Prophets had wept over the apostasy of Israel and the terrible desolations by which their sins were visited. Jeremiah wished that his eyes were a fountain of tears, that he might weep day and night for the slain of the daughter of his people, for the Lord’s flock that was carried away captive. Jeremiah 9:1; 13:17. What, then, was the grief of Him whose prophetic glance took in, not years, but ages! He beheld the destroying angel with sword uplifted against the city which had so long been Jehovah’s dwelling place. From the ridge of Olivet, the very spot afterward occupied by Titus and his army, He looked across the valley upon the sacred courts and porticoes, and with tear-dimmed eyes He saw, in awful perspective, the walls surrounded by alien hosts. He heard the tread of armies marshaling for war. He heard the voice of mothers and children crying for bread in the besieged city. He saw her holy and beautiful house, her palaces and towers, given to the flames, and where once they stood, only a heap of smoldering ruins.
Looking down the ages, He saw the covenant people scattered in every land, “like wrecks on a desert shore.” In the temporal retribution about to fall upon her children, He saw but the first draft from that cup of wrath which at the final judgment she must drain to its dregs. Divine pity, yearning love, found utterance in the mournful words: “O Jerusalem, Jerusalem, thou that killest the prophets, and stonest them which are sent unto thee, how often would I have gathered thy children together, even as a hen gathereth her chickens under her wings, and ye would not!” O that thou, a nation favored above every other, hadst known the time of thy visitation, and the things that belong unto thy peace! I have stayed the angel of justice, I have called thee to repentance, but in vain. It is not merely servants, delegates, and prophets, whom thou hast refused and rejected, but the Holy One of Israel, thy Redeemer. If thou art destroyed, thou alone art responsible. “Ye will not come to Me, that ye might have life.” Matthew 23:37; John 5:40.
Christ saw in Jerusalem a symbol of the world hardened in unbelief and rebellion, and hastening on to meet the retributive judgments of God. The woes of a fallen race, pressing upon His soul, forced from His lips that exceeding bitter cry. He saw the record of sin traced in human misery, tears, and blood; His heart was moved with infinite pity for the afflicted and suffering ones of earth; He yearned to relieve them all. But even His hand might not turn back the tide of human woe; few would seek their only Source of help. He was willing to pour out His soul unto death, to bring salvation within their reach; but few would come to Him that they might have life.

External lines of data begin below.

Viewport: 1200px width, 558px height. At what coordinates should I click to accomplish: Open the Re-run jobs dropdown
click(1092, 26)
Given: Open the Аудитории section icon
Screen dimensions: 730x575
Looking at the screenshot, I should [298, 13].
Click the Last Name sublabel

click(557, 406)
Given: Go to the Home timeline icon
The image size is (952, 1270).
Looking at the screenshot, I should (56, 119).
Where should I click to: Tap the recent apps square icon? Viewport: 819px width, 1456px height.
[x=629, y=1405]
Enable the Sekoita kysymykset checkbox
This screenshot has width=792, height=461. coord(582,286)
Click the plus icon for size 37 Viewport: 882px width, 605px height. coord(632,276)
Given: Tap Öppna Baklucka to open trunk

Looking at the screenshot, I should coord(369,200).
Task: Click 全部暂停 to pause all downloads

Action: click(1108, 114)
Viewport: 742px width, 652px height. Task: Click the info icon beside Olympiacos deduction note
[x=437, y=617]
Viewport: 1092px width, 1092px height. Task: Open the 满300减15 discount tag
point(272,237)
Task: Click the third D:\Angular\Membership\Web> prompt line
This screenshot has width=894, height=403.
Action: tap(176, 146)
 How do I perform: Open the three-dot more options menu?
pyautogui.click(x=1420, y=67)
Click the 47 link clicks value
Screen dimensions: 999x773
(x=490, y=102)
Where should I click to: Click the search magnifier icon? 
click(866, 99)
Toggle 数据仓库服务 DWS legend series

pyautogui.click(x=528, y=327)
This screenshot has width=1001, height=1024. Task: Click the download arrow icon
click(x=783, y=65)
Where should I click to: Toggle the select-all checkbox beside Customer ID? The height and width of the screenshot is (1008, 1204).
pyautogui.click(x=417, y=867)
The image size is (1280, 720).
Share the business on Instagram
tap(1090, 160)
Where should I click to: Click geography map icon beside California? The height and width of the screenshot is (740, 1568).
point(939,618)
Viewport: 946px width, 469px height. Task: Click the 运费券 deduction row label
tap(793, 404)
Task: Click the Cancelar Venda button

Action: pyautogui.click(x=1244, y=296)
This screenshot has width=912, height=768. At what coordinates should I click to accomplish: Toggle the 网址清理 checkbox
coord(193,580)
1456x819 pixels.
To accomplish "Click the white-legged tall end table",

The Majesty of heaven in tears! the Son of the infinite God troubled in spirit, bowed down with anguish! The scene filled all heaven with wonder. That scene reveals to us the exceeding sinfulness of sin; it shows how hard a task it is, even for Infinite Power, to save the guilty from the consequences of transgressing the law of God. Jesus, looking down to the last generation, saw the world involved in a deception similar to that which caused the destruction of Jerusalem. The great sin of the Jews was their rejection of Christ; the great sin of the Christian world would be their rejection of the law of God, the foundation of His government in heaven and earth. The precepts of Jehovah would be despised and set at nought. Millions in bondage to sin, slaves of Satan, doomed to suffer the second death, would refuse to listen to the words of truth in their day of visitation. Terrible blindness! strange infatuation!